Saved entries
----

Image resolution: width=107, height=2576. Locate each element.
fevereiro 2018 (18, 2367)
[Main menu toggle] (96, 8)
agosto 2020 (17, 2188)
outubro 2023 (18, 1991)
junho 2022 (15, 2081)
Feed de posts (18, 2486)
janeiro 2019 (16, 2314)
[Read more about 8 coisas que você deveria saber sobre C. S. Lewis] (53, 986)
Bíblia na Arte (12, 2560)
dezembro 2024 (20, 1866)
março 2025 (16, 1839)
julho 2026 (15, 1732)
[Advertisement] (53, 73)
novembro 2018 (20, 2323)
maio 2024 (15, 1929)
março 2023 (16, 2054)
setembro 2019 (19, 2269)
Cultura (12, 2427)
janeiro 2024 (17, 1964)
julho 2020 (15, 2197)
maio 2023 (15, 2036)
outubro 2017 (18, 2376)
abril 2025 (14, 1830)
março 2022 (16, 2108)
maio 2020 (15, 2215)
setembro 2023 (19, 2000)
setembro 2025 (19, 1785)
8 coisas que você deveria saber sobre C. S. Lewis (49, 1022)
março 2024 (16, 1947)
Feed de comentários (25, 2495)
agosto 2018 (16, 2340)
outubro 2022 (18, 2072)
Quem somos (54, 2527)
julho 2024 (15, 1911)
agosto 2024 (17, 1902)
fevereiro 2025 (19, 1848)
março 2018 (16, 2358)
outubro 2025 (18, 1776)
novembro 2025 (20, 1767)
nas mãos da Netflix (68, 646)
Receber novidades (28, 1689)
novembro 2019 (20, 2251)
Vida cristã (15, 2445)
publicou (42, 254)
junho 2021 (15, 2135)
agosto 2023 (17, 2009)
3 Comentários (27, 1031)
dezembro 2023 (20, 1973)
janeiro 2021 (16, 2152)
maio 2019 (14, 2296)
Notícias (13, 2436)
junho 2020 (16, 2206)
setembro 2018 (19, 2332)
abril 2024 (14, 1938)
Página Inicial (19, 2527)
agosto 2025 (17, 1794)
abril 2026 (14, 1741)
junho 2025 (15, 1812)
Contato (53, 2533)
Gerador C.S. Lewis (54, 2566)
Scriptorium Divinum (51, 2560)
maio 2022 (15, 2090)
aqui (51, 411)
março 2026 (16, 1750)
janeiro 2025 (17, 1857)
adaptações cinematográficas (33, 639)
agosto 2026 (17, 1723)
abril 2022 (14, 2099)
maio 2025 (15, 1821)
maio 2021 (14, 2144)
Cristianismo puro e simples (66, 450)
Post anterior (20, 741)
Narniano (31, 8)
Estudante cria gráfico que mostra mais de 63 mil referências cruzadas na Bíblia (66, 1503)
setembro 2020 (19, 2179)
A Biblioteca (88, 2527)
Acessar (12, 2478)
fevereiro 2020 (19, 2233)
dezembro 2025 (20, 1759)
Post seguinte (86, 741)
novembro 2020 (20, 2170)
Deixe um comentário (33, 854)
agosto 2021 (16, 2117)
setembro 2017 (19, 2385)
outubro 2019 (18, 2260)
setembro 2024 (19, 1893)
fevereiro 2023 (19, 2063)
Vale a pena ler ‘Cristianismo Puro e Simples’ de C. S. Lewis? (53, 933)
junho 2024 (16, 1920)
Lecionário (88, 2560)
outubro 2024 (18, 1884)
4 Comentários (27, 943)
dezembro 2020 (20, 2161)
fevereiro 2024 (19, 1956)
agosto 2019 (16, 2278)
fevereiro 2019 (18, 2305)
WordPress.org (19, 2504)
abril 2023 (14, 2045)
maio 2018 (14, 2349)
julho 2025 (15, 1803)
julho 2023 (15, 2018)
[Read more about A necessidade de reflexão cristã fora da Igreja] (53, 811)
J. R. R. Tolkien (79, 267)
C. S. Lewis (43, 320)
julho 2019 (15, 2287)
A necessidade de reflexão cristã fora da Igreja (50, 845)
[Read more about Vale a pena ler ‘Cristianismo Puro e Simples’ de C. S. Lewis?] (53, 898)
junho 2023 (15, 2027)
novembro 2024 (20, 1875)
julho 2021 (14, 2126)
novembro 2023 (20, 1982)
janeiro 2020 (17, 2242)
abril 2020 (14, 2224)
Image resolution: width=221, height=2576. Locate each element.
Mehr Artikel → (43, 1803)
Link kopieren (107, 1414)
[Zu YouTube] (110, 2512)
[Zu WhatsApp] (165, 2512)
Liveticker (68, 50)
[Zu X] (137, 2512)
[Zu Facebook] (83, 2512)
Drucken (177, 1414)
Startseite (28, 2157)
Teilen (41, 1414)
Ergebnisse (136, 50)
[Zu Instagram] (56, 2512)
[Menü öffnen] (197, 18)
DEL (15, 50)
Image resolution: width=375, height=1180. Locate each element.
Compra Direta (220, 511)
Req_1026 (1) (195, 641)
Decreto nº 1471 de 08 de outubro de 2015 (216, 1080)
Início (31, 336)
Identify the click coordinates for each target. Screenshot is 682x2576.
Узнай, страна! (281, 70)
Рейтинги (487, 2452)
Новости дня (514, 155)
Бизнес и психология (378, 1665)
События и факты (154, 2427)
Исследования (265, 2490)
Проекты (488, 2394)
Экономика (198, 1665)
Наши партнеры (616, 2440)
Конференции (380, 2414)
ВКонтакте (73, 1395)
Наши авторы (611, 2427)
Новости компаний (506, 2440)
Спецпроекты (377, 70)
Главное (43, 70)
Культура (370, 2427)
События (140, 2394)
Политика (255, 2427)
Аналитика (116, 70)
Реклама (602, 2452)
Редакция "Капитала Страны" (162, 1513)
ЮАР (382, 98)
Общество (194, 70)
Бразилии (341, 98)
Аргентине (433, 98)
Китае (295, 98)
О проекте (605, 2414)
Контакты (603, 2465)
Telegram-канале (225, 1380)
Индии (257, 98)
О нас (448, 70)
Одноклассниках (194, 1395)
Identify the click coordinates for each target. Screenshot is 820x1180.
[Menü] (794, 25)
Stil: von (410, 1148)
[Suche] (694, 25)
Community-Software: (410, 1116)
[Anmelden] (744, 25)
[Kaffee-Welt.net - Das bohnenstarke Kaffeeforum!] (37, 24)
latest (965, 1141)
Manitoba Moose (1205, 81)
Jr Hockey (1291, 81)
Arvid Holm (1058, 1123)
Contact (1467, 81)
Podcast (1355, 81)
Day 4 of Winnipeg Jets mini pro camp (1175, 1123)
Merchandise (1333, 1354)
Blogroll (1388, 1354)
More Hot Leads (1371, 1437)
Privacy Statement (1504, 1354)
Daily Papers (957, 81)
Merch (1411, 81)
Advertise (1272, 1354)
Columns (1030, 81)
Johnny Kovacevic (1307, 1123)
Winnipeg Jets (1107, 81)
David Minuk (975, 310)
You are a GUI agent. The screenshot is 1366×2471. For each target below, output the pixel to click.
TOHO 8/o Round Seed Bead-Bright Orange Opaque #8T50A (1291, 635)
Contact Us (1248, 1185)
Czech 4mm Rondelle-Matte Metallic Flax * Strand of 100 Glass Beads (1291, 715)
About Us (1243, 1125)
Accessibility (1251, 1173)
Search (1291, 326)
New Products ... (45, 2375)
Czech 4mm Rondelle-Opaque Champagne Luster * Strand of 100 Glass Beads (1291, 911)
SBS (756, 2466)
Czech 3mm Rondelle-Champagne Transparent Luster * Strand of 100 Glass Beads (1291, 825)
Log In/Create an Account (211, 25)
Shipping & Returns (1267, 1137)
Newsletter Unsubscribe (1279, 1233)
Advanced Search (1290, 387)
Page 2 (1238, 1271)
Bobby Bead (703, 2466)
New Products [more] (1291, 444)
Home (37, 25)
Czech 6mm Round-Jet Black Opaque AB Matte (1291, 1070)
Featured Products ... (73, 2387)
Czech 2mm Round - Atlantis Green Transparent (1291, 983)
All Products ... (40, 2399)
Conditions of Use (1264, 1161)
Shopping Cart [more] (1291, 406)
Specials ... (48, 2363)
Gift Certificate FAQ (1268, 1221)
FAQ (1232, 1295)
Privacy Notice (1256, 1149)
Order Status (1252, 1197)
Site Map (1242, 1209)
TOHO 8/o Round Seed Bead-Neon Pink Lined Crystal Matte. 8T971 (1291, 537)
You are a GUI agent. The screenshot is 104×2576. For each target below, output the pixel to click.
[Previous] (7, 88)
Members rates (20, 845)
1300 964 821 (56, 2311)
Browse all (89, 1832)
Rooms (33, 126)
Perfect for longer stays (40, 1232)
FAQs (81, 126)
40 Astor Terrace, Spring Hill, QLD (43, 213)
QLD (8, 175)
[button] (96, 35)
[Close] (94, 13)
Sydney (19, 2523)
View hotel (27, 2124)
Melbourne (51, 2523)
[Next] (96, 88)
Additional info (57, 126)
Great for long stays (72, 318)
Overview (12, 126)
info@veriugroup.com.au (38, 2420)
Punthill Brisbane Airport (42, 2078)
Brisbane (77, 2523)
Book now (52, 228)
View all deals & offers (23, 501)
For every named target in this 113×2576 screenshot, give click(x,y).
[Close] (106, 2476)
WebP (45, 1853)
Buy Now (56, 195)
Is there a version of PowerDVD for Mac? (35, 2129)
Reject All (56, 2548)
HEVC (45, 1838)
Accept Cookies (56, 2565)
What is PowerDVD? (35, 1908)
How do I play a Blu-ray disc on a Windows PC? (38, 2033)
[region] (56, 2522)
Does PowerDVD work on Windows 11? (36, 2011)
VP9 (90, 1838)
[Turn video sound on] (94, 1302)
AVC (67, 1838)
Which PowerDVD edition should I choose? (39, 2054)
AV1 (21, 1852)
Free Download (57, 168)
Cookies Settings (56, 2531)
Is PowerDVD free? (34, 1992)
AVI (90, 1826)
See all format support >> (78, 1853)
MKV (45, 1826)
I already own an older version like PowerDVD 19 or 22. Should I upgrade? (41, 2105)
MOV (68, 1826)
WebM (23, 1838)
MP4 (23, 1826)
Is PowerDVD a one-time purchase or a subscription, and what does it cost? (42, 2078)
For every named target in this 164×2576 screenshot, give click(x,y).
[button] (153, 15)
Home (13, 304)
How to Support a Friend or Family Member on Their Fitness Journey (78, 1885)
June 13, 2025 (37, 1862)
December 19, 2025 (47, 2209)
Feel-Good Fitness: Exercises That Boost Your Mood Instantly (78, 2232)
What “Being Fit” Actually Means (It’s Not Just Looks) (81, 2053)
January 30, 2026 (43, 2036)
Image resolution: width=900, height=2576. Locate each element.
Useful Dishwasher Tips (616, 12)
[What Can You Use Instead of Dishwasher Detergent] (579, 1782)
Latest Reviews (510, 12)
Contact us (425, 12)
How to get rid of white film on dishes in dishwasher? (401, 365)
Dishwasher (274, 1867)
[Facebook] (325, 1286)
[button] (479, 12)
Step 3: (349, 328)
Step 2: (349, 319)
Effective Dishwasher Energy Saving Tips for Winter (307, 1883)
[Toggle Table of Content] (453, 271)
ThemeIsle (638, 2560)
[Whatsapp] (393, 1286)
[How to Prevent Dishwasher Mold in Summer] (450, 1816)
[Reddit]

----

● **Task directions**: Write out exactly the lines that fall from the line with "[What Can You" to the line with "Effective Dishwasher Energy" in the records above, keeping both ends.

● **Solution**:
[What Can You Use Instead of Dishwasher Detergent] (579, 1782)
Latest Reviews (510, 12)
Contact us (425, 12)
How to get rid of white film on dishes in dishwasher? (401, 365)
Dishwasher (274, 1867)
[Facebook] (325, 1286)
[button] (479, 12)
Step 3: (349, 328)
Step 2: (349, 319)
Effective Dishwasher Energy Saving Tips for Winter (307, 1883)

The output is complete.